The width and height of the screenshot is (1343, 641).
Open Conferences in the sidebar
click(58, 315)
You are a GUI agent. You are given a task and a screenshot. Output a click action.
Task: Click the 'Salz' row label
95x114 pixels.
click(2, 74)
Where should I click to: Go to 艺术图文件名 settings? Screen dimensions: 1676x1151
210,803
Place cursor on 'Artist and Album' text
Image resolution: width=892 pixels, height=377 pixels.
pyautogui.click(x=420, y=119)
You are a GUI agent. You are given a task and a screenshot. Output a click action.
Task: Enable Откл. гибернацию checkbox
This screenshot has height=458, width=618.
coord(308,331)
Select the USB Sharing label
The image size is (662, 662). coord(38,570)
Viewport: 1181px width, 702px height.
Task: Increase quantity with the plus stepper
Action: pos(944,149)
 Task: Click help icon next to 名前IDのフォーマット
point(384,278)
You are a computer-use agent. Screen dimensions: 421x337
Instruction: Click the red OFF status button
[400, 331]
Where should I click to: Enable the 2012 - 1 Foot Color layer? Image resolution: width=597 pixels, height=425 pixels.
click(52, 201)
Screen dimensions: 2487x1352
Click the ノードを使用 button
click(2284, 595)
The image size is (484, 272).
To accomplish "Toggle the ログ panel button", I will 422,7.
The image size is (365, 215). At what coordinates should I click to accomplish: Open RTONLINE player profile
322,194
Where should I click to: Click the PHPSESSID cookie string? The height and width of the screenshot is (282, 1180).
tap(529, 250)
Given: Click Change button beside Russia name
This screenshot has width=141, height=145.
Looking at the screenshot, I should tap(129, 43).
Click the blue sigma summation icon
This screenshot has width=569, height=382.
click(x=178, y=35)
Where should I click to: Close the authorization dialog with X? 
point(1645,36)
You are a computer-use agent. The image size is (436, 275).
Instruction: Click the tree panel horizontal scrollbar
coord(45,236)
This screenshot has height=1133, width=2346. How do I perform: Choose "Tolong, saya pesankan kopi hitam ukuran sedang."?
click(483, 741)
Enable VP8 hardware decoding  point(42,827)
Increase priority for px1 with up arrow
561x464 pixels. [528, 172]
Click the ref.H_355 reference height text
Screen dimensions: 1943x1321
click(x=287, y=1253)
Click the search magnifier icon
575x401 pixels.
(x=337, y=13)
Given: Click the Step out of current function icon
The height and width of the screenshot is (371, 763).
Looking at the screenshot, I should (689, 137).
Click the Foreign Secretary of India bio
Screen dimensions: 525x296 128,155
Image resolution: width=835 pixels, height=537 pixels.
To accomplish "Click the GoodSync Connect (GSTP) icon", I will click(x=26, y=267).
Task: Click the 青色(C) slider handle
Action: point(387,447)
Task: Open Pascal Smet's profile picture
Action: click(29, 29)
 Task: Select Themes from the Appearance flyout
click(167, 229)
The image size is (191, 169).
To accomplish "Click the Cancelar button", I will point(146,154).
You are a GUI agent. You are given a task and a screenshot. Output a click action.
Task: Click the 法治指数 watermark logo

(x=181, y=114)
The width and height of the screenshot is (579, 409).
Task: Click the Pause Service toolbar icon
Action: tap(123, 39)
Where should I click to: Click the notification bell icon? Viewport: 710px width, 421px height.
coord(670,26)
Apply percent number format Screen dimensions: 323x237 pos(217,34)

§ §

• Exercise objective:
Look above for the line that contains "Place cursor on 'Artist and Album' text". Starting there, transcribe every line exactly until you have copied the line that contains "Task: Enable Откл. гибернацию checkbox".

• Result for this task:
Place cursor on 'Artist and Album' text
Image resolution: width=892 pixels, height=377 pixels.
pyautogui.click(x=420, y=119)
You are a GUI agent. You are given a task and a screenshot. Output a click action.
Task: Enable Откл. гибернацию checkbox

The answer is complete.